#### [Text segment]
========
Thursday, December 6, 2007

Another essay on killing lab mice

Ran across this essay, which aired on NPR's All Things Considered five years ago. I especially liked this bit:
When I started, sometimes I had to go walk around the lab building afterwards to take a breath and gather myself. Now it still upsets me whenever I have to kill mice, but I'm used to it. I think that probably some scientists do get over it completely; the mice become tools. Other scientists hire technicians to handle and kill the mice. The researcher works with the cells of the mouse once it's killed, but never encounters the living mouse.

But that's not how we do things where I work. In fact, the people I get along with best in my lab sometimes even talk to their mice. While we're herding a mouse towards one side of a cage or another we might say, "Come on, sweetie." Maybe if we're injecting a mouse with something and it squirms, we say, "OK, OK. It's going to be just a second." When we put it back in its cage, we might say, "There you go." And while the mouse is sniffing and inspecting its cage mates, we say, "There's your buddies." I was in the mouse room with a colleague of mine and I noticed her doing this. And I said, "You talk to your mice, too." She said, "Doesn't everybody?"
========
#### [Provided data]
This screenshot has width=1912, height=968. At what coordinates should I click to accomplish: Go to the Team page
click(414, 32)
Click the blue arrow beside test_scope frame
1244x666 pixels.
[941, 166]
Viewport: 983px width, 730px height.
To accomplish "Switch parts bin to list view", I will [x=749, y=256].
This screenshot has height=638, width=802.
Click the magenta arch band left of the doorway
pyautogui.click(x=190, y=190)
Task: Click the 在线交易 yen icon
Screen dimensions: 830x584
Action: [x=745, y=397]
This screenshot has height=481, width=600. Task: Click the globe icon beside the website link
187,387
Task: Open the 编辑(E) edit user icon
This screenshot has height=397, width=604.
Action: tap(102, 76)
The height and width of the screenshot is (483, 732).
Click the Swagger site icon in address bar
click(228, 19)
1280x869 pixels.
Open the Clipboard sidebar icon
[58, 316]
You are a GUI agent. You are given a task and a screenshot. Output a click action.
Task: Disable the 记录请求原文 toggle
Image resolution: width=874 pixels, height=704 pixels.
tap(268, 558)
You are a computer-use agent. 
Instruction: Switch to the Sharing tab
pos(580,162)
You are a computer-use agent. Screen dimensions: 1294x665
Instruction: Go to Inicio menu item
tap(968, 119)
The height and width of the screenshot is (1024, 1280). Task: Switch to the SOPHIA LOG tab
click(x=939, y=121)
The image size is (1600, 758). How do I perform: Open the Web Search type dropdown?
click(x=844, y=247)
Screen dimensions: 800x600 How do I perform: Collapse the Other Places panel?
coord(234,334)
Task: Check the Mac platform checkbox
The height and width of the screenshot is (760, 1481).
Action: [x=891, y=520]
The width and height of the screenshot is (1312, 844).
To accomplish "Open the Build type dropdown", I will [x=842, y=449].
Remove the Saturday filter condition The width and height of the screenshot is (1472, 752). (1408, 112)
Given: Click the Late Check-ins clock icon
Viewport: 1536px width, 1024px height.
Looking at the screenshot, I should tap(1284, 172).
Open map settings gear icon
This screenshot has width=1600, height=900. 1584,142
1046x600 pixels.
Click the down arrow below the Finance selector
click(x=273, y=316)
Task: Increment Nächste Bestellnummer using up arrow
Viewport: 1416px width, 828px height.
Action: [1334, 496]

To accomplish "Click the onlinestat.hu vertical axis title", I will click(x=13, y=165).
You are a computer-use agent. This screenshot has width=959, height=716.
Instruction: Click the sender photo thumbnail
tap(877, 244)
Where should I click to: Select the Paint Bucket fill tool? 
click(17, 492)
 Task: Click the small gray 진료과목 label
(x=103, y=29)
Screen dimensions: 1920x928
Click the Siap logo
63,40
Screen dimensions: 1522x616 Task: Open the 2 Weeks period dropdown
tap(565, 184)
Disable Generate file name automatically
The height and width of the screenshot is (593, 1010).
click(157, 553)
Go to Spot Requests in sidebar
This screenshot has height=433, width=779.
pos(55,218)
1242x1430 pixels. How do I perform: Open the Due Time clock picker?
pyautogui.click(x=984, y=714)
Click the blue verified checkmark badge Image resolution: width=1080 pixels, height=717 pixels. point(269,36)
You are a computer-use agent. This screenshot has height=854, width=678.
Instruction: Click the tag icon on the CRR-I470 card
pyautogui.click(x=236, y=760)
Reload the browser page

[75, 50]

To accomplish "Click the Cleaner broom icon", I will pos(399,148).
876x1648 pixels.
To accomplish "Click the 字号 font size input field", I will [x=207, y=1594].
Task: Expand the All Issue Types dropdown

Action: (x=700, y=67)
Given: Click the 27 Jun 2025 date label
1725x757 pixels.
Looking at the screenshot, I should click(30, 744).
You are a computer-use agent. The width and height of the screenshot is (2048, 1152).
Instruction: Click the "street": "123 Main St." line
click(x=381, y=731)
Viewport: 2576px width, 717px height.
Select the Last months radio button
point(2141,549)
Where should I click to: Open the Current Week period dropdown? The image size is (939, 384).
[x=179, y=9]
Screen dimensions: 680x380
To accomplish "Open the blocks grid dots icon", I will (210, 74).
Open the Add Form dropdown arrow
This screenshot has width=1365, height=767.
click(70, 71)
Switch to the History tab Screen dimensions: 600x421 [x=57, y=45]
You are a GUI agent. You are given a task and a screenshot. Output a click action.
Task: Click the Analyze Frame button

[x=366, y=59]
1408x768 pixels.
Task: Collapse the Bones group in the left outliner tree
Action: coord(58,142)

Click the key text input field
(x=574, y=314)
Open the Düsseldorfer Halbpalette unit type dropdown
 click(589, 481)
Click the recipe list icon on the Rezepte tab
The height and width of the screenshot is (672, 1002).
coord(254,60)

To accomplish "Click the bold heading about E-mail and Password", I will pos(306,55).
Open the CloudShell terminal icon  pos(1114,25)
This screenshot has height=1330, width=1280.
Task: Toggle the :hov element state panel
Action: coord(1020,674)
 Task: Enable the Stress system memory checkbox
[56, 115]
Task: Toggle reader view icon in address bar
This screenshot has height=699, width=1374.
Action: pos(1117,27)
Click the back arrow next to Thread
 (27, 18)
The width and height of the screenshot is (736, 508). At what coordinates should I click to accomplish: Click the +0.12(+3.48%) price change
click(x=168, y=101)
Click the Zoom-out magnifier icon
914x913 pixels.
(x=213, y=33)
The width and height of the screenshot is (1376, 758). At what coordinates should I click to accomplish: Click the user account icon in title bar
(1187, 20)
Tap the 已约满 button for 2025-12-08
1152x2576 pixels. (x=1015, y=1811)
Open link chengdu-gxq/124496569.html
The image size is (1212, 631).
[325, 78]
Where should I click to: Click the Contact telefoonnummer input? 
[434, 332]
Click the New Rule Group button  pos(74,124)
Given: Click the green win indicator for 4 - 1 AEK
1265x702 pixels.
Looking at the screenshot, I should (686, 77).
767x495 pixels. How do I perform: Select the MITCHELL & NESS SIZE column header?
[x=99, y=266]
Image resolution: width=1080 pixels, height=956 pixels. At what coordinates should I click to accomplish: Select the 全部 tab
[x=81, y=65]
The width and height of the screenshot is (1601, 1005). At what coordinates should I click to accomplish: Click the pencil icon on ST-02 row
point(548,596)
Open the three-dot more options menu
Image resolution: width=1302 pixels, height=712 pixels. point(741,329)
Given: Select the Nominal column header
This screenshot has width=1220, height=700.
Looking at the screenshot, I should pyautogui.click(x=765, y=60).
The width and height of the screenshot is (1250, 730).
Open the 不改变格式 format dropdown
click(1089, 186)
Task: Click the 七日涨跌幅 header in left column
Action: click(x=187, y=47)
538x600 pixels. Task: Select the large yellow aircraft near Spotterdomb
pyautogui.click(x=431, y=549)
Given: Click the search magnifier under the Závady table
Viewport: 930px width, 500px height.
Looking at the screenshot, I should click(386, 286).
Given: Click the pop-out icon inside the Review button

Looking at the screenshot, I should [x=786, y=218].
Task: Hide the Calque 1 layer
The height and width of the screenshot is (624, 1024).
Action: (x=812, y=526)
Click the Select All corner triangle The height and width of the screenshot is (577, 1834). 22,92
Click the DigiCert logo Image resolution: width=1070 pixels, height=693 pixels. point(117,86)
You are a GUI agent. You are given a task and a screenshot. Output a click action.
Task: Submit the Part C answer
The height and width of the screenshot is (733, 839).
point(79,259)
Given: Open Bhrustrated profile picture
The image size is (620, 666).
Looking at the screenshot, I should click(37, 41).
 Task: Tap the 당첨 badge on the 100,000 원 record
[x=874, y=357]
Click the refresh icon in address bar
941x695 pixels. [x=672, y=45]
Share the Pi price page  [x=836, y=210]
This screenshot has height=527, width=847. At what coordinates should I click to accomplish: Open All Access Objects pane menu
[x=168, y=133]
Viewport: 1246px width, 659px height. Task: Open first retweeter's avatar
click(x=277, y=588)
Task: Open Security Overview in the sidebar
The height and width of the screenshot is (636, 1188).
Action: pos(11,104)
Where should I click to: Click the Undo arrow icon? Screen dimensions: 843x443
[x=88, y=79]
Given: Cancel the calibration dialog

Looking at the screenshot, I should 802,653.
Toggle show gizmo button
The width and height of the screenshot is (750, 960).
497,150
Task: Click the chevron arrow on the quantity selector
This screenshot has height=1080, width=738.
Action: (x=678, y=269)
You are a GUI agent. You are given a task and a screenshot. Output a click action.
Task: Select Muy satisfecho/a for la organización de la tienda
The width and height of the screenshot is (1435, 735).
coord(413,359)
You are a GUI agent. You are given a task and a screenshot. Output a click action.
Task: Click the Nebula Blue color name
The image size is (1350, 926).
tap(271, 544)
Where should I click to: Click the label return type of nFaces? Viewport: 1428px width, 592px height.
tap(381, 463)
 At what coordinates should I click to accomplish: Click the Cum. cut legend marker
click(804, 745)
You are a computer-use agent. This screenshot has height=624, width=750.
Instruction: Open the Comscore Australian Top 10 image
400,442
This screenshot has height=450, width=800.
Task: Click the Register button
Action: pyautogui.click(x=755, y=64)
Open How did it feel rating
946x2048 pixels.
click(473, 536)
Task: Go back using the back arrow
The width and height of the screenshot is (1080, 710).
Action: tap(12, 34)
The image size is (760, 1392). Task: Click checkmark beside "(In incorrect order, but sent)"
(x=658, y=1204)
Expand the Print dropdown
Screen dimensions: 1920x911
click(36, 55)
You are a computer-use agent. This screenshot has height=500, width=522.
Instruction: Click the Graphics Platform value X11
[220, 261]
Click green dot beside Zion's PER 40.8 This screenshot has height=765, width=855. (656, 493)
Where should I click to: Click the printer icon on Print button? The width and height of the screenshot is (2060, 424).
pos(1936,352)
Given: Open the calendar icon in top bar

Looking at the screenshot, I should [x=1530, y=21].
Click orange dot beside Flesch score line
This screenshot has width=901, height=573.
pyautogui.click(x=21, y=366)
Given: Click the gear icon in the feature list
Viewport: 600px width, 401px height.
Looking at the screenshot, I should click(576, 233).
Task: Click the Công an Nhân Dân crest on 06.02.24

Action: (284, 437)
========
#### [What you need to do]
Answer these questions from the blog post about killing lab mice.
(a) On which NPR program did the essay air?
(b) What do some scientists hire technicians to do?
(c) What did the colleague reply when told, "You talk to your mice, too"?
None of the entries are needed to work with the blog post about killing lab mice.

#### [Result for this task]
(a) All Things Considered
(b) Handle and kill the mice
(c) "Doesn't everybody?"